2. Başvuru 5/6/2014 tarihinde yapılmıştır.

3. Başvuru, başvuru formu ve eklerinin idari yönden yapılan ön incelemesinden sonra Komisyona sunulmuştur.

4. Komisyonca başvurunun kabul edilebilirlik incelemesinin Bölüm tarafından yapılmasına karar verilmiştir.

III. OLAY VE OLGULAR

5. Başvuru formu ve eklerinde ifade edildiği şekliyle ve Ulusal Yargı Ağı Bilişim Sistemi (UYAP) aracılığıyla erişilen bilgi ve belgeler çerçevesinde ilgili olaylar özetle şöyledir:

6. Başvurucu, Adana Cumhuriyet Başsavcılığınca (CMK mülga 250. madde ile görevli) yürütülen bir soruşturma kapsamında gözaltına alınmış ve Adana 8. Ağır Ceza Mahkemesinin (CMK mülga 250. madde ile görevli) 10/5/2012 tarihli kararı ile silahlı terör örgütüne üye olma suçundan tutuklanmıştır.

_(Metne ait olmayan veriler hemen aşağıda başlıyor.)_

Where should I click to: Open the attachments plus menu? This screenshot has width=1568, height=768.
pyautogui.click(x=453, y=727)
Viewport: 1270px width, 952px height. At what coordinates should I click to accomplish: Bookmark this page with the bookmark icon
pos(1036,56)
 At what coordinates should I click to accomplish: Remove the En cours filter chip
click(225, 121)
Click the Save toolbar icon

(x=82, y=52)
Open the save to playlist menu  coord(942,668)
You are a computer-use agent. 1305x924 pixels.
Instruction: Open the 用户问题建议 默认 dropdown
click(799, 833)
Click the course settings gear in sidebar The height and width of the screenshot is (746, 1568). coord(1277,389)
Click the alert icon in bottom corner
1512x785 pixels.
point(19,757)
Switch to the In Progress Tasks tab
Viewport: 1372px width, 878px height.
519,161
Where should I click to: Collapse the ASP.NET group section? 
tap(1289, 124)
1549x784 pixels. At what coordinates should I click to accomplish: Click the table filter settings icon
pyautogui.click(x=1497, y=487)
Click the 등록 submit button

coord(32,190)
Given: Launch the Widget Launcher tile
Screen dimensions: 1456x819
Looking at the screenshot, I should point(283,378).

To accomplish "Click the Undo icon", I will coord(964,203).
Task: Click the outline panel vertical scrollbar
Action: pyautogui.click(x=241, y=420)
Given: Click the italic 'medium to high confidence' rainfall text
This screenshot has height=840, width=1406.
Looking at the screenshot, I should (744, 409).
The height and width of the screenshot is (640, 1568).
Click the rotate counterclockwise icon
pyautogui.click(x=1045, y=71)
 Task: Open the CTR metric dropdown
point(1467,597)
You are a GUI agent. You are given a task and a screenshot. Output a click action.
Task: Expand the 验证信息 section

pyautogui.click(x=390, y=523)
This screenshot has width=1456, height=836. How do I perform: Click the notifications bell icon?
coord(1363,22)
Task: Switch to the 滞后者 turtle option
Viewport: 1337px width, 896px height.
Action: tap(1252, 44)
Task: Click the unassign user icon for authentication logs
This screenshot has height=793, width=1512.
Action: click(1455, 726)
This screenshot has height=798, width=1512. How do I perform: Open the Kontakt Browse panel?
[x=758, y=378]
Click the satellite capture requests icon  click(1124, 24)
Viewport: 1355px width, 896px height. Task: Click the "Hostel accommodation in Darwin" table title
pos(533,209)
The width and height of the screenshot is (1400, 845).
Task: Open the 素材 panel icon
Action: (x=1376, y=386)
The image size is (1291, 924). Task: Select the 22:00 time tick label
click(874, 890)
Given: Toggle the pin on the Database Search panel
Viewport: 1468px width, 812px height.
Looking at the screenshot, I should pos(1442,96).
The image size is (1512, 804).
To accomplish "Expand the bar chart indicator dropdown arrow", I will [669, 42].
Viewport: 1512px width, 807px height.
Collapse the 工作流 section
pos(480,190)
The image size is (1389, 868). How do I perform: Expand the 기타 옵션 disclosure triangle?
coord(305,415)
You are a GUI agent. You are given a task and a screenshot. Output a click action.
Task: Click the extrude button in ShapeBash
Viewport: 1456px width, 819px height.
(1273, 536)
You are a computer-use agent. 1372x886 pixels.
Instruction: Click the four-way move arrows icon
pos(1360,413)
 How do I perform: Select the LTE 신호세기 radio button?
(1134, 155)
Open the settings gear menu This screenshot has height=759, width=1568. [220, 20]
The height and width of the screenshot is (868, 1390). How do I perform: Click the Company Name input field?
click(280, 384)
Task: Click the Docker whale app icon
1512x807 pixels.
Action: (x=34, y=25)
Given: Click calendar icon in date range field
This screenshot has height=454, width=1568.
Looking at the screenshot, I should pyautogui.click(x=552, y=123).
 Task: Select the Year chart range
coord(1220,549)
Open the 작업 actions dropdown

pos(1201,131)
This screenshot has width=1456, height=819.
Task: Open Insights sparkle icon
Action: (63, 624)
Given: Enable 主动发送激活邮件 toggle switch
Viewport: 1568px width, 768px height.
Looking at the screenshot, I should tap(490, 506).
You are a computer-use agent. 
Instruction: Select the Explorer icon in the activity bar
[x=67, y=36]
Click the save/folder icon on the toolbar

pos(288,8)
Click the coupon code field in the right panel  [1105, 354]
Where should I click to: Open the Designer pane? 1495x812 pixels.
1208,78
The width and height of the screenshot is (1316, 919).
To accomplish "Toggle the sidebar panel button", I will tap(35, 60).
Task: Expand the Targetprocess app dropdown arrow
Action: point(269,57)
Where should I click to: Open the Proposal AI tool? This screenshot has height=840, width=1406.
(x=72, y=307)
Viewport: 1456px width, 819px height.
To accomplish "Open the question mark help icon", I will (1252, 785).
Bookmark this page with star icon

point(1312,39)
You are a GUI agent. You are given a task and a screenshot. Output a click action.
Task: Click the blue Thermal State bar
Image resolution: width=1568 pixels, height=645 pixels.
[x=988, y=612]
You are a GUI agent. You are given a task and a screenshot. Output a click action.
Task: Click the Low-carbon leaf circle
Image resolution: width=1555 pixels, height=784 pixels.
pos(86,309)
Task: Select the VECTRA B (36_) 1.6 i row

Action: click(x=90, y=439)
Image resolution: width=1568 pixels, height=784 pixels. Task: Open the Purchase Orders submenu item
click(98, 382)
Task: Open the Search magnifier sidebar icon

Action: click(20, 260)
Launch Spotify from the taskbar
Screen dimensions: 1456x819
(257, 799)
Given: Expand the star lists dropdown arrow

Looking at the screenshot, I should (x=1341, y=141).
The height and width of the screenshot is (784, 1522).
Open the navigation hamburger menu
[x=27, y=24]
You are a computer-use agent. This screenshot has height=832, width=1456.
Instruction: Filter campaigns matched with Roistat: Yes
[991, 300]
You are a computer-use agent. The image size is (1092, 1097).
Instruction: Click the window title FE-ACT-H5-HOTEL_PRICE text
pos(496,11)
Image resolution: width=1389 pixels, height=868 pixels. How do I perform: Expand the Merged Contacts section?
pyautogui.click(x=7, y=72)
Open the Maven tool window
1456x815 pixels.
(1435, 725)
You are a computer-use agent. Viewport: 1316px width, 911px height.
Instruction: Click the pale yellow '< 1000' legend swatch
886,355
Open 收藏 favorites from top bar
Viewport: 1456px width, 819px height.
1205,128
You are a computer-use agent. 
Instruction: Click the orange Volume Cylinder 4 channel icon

7. Adana Cumhuriyet Başsavcılığının 30/5/2012 tarihli iddianamesi ile başvurucunun silahlı terör örgütüne üye olma ve yakarak mala zarar verme suçlarını işlediğinden bahisle cezalandırılması istemiyle Adana 7. Ağır Ceza Mahkemesinde (CMK mülga 250. madde ile görevli) kamu davası açılmıştır.

8. Adana 7. Ağır Ceza Mahkemesinin E.2012/158 sayılı dosyası üzerinden yürütülen yargılama tutuklu olarak sürdürülmüştür.

9. Başvurucu,sorgu sırasında ve Mahkemedeki savunmasında üniversite öğrencisi olduğunu ifade etmiş; suçlamaları kabul etmemiştir.

10. 21/2/2014 tarihli ve 6526 sayılı Kanun'un 1. maddesiyle 4/12/2004 tarihli ve Ceza Muhakemesi Kanunu'nun mülga 250. maddesiyle görevlendirilen ağır ceza mahkemelerinin kaldırılması üzerine Adana 7. Ağır Ceza Mahkemesinin 11/3/2014 tarihli kararı ile dosya Adana 5. Ağır Ceza Mahkemesine (E.2014/163) devredilmiştir. Mahkeme 1/4/2014 tarihinde tensiben yaptığı inceleme inceleme sonunda başvurucunun tutukluluk hâlinin devamına karar vermiştir.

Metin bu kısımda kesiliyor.